We started off with a robust picnic breakfast of baleadas, fruit salad and locally-grown coffee in the town of Olanchito. No sooner had coffee cups been set down than binoculars were picked up!
This Gray-breasted Martin perched obligingly on a wire near our picnic tables, affording a splendid study of the head and chest pattern. The uniformly dark head and sides of the nape separate this bird from the similarly-plumaged female Purple Martin.
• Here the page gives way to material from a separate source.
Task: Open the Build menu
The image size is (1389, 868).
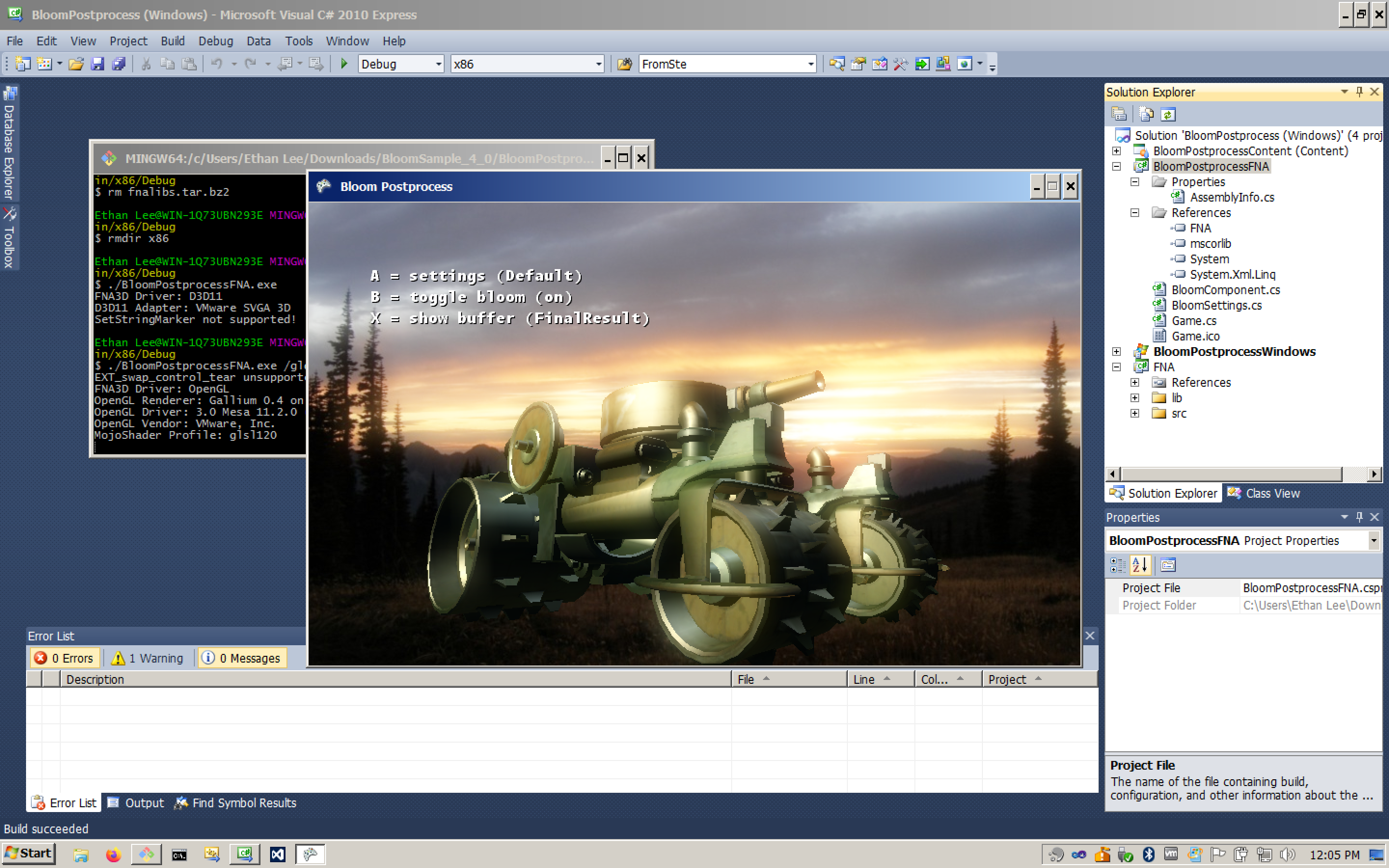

Along the way to the Honduran Emerald Reserve, this Fork-tailed Flycatcher was definitely a crowd-pleaser:
A big surprise while cruising slowly for Lesser Roadrunner was a roadside Hook-billed Kite – thanks to Wendy for the great spotting! I'm happy just to have managed an identifiable shot, even if through tinted windows. Probably the best view I've ever had of this secretive raptor:
Several hours and 60 species later, we arrived at the Reserve. We were greeted by several species of hummingbirds, including Canivet's ("Salvin's") Emerald, Cinnamon Hummingbird, and....yes, the crown jewel of the Reserve! We savored views of up to a dozen different Honduran Emeralds. There's a particular Euphorbia species in the Aguán Valley that is preferred by the Emeralds, but we enjoyed watching this one at prickly pear cactus flowers:
We all appreciated the chance to experience this unique habitat, and the contrast it offered to the rainforest of the north coast – not to mention a very range-restricted endemic hummingbird. Well worth the distance traveled!